Exercise requirements: Everything from the line with "Task: Click the" to the end of the entries should be set down exactly, except the pictures.

Records shown:
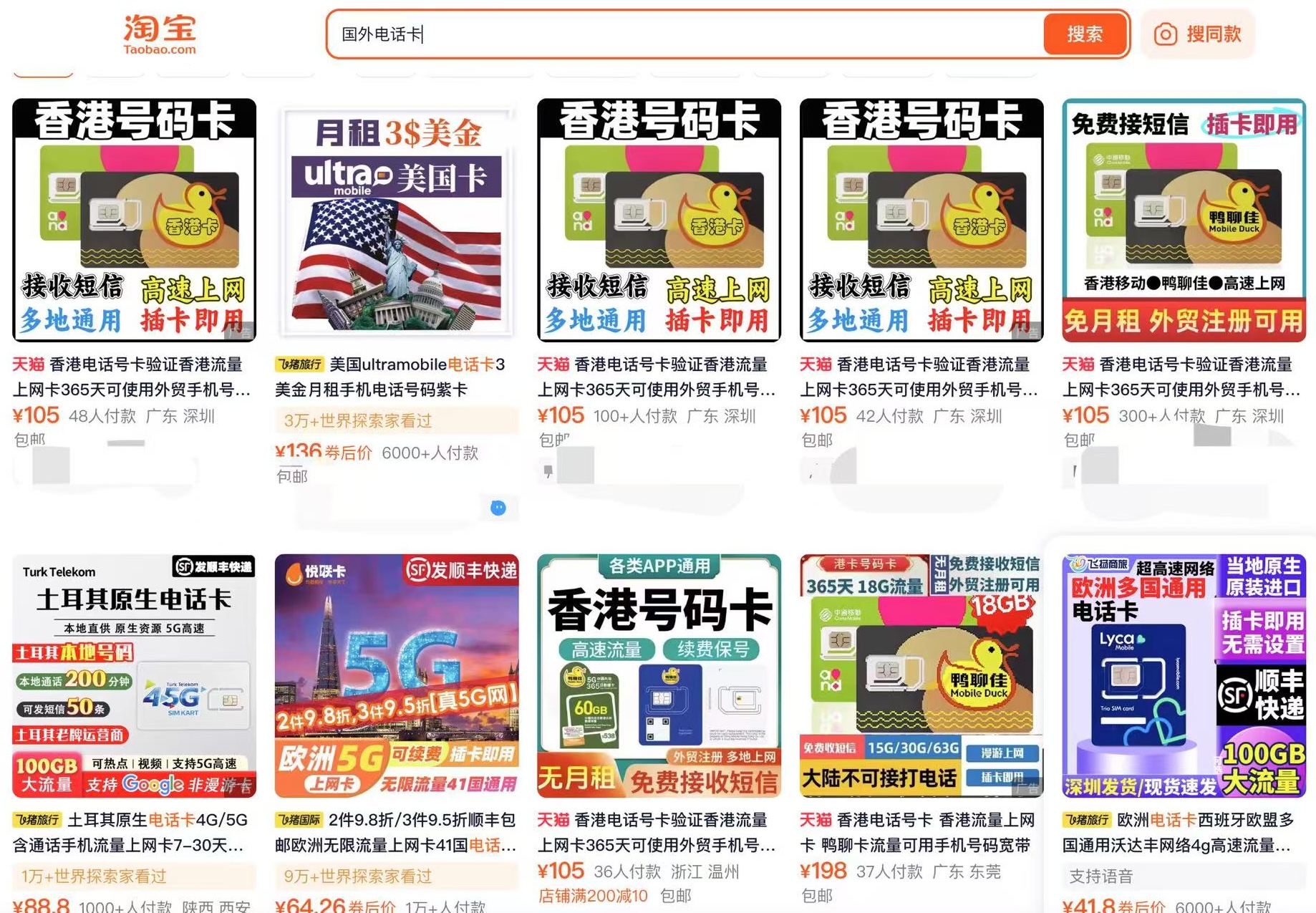Click inside the search input field
Image resolution: width=1316 pixels, height=913 pixels.
coord(501,34)
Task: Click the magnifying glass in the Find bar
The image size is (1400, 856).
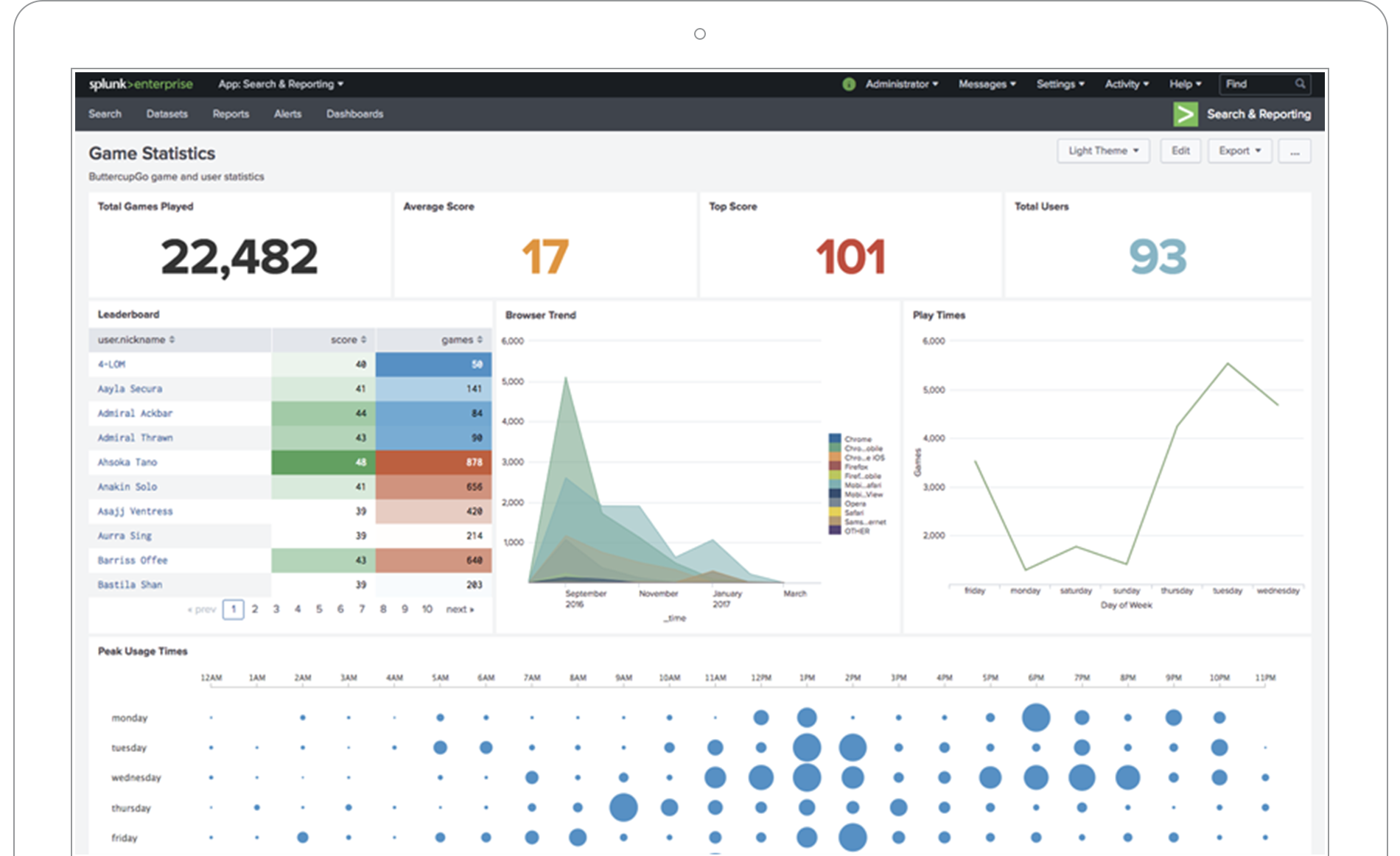Action: click(1301, 84)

Solution:
Task: Click the magnifying glass in the Find bar
The image size is (1400, 856).
Action: click(1301, 84)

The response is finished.